### Data excerpts
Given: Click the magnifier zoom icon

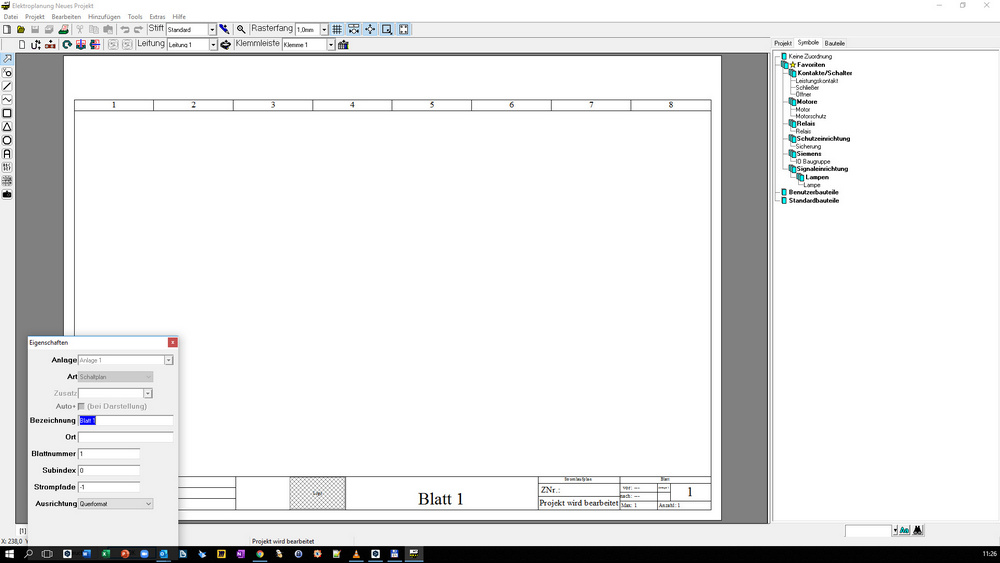Looking at the screenshot, I should [241, 30].
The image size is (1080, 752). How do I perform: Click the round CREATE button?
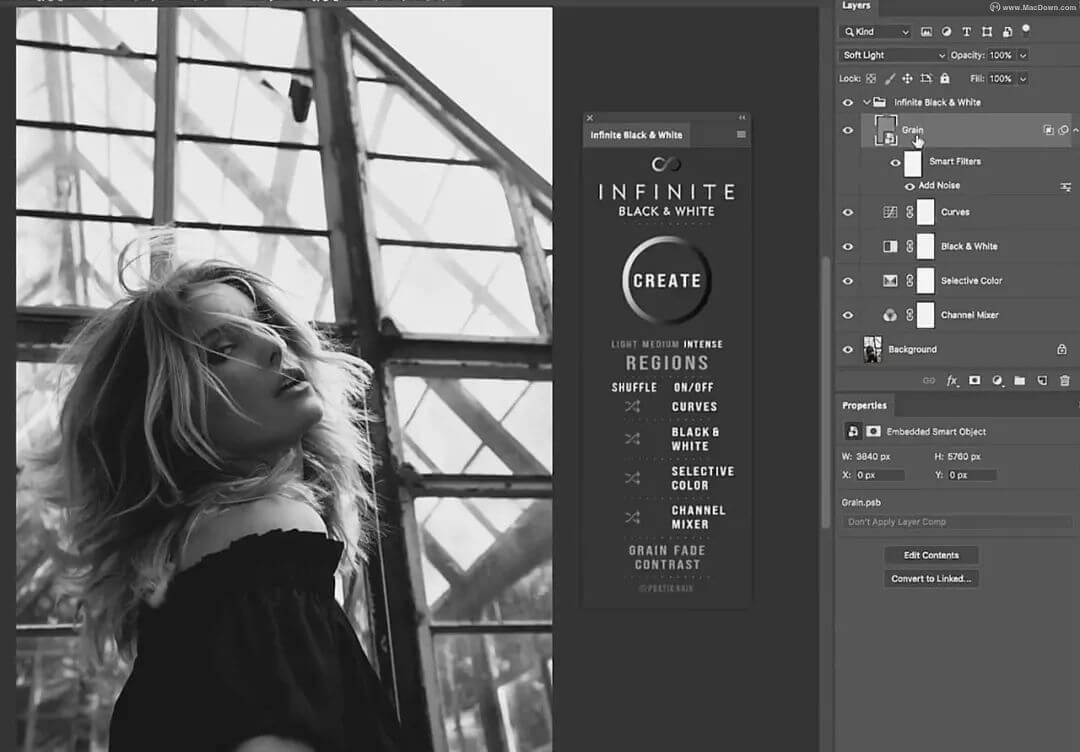[x=667, y=281]
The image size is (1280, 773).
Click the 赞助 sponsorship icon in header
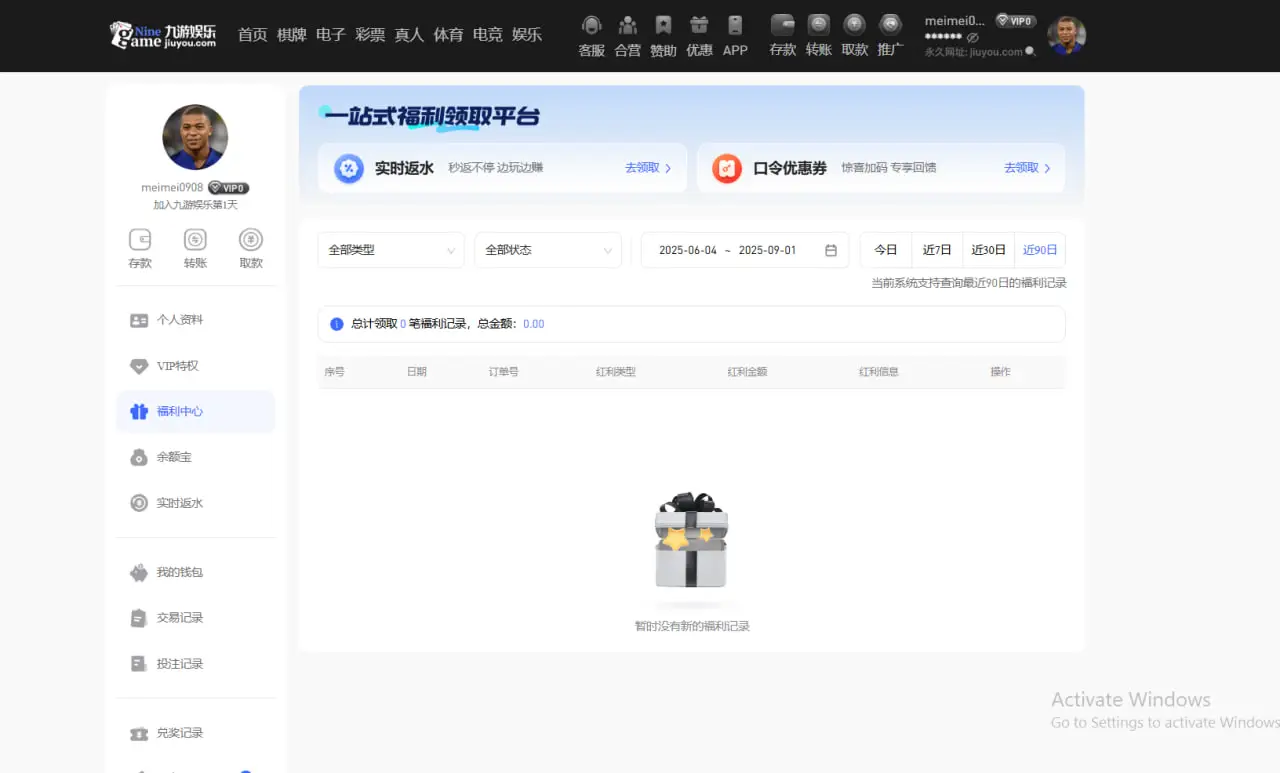point(663,26)
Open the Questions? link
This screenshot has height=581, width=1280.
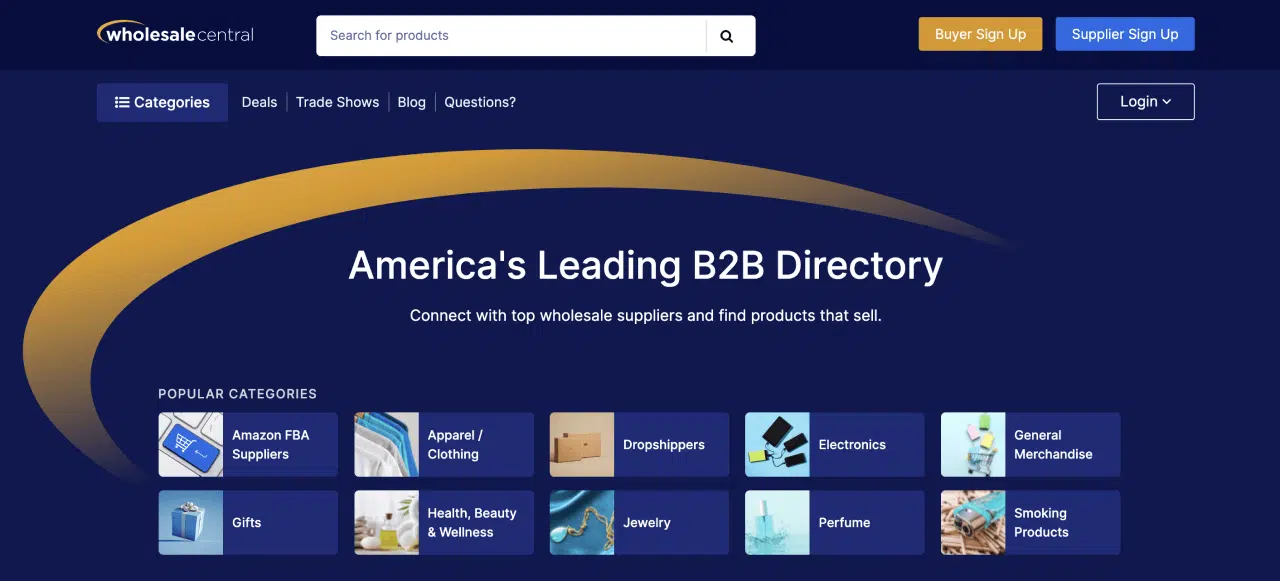(480, 102)
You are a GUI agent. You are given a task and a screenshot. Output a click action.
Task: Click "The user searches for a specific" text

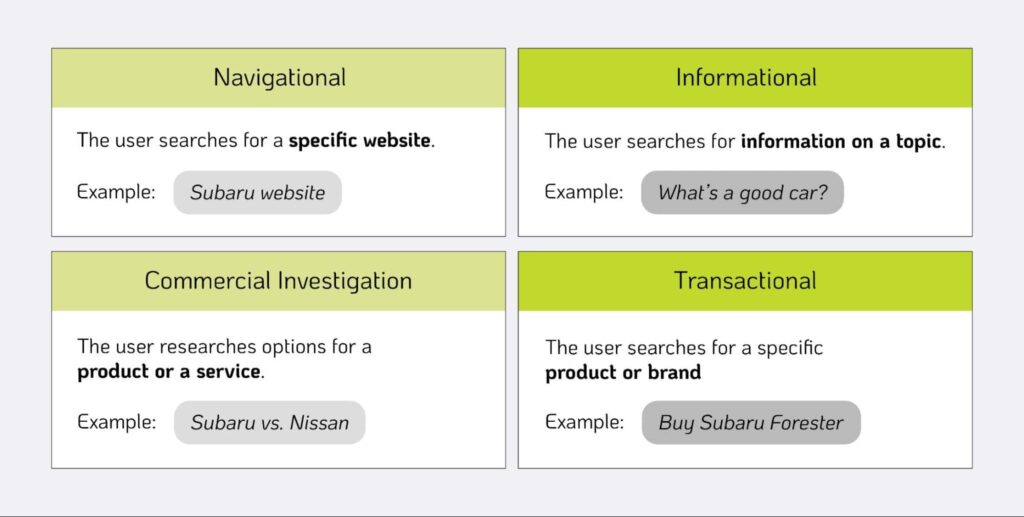[684, 348]
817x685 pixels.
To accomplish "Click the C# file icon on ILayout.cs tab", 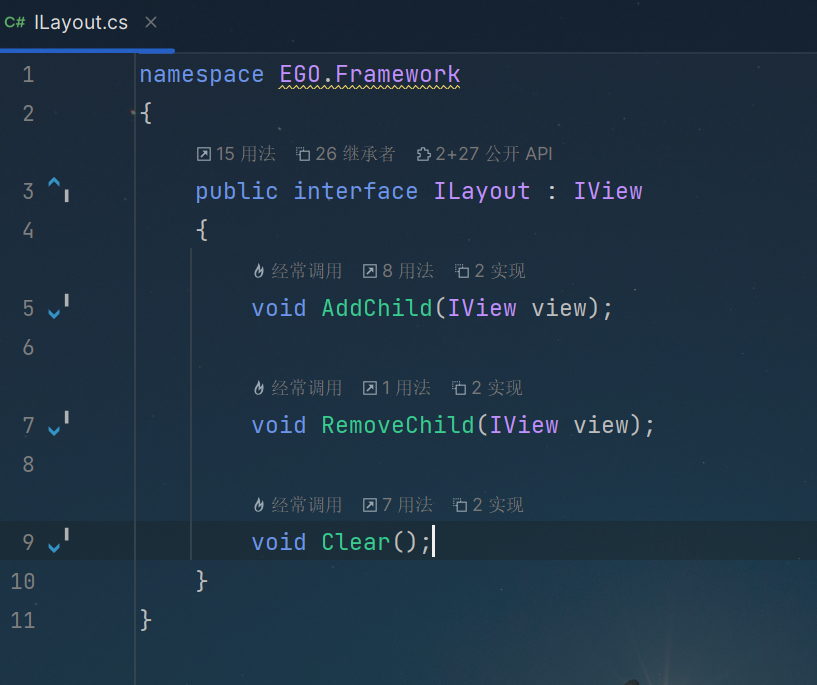I will tap(15, 22).
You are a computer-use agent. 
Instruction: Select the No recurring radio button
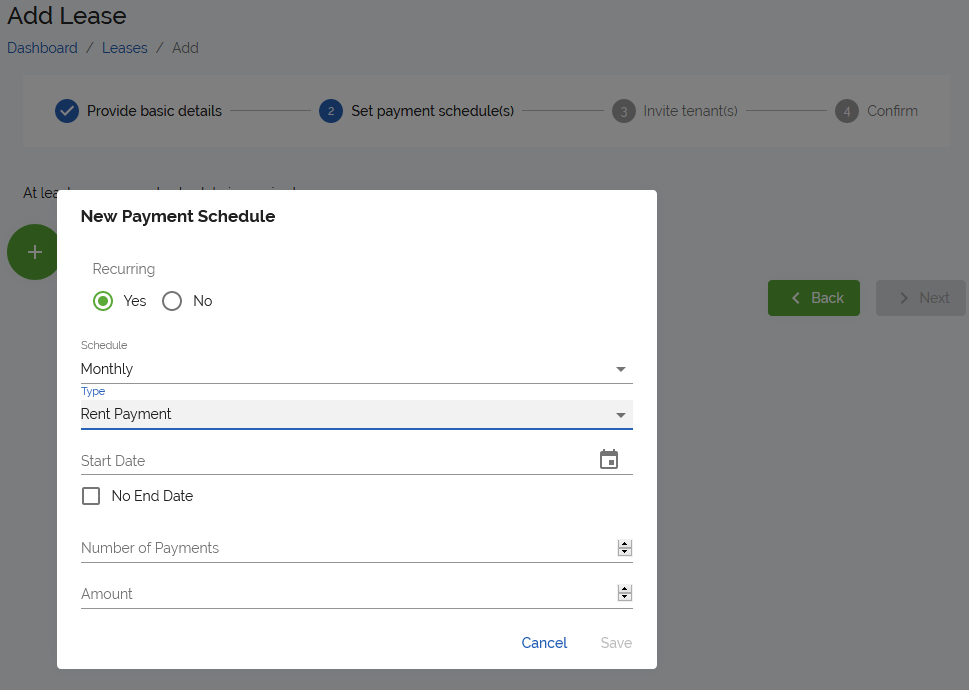tap(172, 301)
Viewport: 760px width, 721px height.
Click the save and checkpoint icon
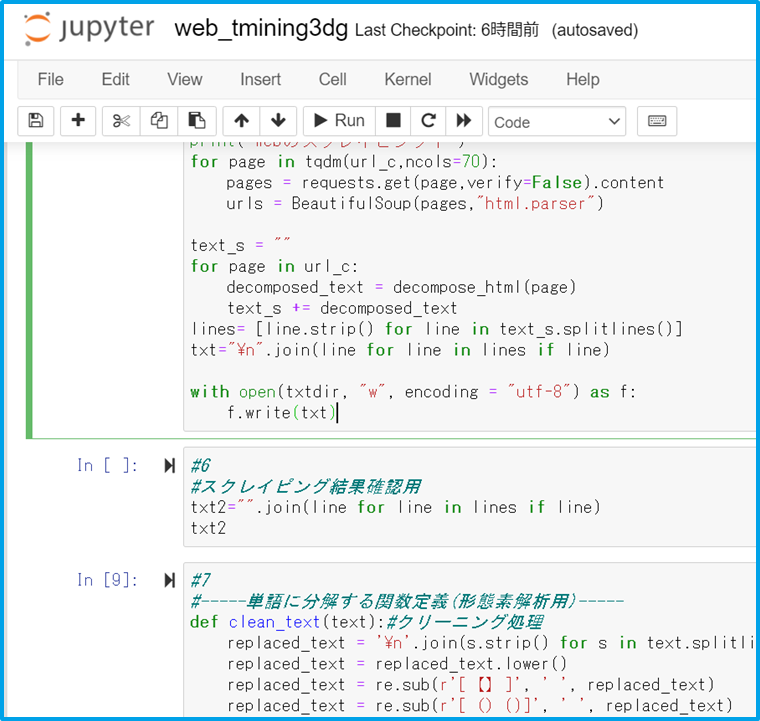click(x=36, y=121)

### Problem description
Each line of the records that contains the string "agent" must be copied.

### Response
You are a GUI agent. You are given a task and a screenshot. Output a click action.
You are a computer-use agent. 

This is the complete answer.